- PERMINTAAN
Tuliskan kembali bagian tulisan tentang lembaga pemasyarakatan di bawah ini dari "Entah apa maksudnya" sampai "nama lembaga pemasyarakatan.", tanpa mengubah satu kata pun.

- KUTIPAN TEKS

◆ ◆ ◆ ◆ ◆ ◆ ◆

Jumat, 19 Juli 2013

LP Ada Apa Denganmu


Sering dalam beberapa ucapan ancaman kita dengan seperti berikut : “awas, kupenjarakan kau!”. Namun belum pernah kita mendengar acaman seperti ini : “awas, kuLPkan kau!”. Tentu ini memiliki perbedaan makna yang mendalam.

Entah apa maksudnya penjara diganti dengan lembaga pemasyarakatan, namun kejadian kerusuhan dan pembakaran di LP Tanjung Gusta Medan Sumatra Utara yang menyebabkan sebagian besar napi melarikan diri walaupun sebagian di antaranya menyerahkan diri dan ditangkap kembali membuat kita harus merenungi kembali makna dari sebuah nama lembaga pemasyarakatan.

◆ ◆ ◆ ◆ ◆ ◆ ◆

- DATA TERCATAT
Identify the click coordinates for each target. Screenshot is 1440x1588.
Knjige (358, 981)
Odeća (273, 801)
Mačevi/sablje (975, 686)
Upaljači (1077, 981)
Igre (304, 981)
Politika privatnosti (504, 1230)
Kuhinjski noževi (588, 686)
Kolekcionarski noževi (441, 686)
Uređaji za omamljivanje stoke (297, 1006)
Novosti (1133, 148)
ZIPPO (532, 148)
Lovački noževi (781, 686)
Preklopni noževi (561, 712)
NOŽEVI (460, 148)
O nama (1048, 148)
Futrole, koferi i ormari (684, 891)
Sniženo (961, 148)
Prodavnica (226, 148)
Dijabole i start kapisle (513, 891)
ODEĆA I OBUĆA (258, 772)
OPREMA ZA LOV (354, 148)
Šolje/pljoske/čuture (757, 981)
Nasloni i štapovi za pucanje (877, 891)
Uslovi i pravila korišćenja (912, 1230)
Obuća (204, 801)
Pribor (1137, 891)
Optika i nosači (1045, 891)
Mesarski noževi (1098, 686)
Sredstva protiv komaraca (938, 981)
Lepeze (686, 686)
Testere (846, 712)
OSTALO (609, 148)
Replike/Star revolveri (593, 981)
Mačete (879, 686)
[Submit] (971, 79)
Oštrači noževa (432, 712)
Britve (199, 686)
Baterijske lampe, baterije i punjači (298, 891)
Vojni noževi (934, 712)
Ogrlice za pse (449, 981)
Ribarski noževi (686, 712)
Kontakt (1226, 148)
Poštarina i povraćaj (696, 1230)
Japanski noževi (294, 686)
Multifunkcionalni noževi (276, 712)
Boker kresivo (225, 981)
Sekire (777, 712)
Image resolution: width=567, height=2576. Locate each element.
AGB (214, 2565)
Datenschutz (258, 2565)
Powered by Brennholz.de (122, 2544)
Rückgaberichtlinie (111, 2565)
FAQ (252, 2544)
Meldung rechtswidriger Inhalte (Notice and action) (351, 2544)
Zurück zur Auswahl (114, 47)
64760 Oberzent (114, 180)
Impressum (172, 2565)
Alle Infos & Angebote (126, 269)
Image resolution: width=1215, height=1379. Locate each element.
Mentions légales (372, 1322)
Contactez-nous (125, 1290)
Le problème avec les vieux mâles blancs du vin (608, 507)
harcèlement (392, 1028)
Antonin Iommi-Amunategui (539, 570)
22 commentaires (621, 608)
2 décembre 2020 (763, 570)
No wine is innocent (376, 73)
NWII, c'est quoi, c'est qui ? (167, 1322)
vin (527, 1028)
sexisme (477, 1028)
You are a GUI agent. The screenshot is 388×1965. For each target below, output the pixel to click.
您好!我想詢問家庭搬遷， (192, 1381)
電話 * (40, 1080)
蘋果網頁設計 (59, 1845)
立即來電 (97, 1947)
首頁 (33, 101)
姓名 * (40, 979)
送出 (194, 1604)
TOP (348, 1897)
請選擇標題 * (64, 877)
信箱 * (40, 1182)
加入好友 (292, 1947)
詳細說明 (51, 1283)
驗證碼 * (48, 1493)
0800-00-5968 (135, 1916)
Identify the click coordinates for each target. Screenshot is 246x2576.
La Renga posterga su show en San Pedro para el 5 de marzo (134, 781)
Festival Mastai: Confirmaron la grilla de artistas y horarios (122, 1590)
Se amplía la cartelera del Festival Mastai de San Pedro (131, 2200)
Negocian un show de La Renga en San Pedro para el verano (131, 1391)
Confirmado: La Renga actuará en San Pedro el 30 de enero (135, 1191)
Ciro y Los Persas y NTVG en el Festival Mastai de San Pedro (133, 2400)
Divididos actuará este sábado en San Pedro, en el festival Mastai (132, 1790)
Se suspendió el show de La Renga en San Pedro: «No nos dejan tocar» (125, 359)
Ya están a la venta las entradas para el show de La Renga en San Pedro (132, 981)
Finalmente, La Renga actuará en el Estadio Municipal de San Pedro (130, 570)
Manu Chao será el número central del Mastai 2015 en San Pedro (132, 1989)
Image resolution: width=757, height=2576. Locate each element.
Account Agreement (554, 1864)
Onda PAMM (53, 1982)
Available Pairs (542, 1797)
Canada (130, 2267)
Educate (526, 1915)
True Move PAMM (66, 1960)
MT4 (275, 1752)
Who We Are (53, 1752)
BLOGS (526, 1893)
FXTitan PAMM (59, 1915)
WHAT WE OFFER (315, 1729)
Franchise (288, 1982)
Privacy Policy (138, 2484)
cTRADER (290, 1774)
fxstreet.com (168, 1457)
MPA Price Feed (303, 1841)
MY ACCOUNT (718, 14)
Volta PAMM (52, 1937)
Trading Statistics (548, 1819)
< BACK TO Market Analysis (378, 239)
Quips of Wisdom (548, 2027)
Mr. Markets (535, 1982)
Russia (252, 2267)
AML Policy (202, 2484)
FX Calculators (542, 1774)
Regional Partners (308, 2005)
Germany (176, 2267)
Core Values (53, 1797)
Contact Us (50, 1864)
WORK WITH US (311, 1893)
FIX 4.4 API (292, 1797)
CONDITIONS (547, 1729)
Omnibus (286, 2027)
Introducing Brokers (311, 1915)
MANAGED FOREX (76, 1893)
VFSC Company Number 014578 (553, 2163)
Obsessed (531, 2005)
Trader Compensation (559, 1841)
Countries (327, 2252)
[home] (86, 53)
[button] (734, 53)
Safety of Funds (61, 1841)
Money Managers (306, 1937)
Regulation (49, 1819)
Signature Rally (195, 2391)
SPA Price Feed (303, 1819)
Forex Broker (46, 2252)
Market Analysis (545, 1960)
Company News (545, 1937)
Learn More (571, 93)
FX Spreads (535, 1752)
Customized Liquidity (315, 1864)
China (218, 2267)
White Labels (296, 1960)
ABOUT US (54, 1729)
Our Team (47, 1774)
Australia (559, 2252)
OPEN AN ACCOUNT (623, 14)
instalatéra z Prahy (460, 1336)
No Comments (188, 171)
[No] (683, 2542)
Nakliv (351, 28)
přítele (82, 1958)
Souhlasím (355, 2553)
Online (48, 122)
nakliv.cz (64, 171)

◆ ◆ ◆ ◆ ◆ ◆ ◆

- CONTOH PENYELESAIAN
Entah apa maksudnya penjara diganti dengan lembaga pemasyarakatan, namun kejadian kerusuhan dan pembakaran di LP Tanjung Gusta Medan Sumatra Utara yang menyebabkan sebagian besar napi melarikan diri walaupun sebagian di antaranya menyerahkan diri dan ditangkap kembali membuat kita harus merenungi kembali makna dari sebuah nama lembaga pemasyarakatan.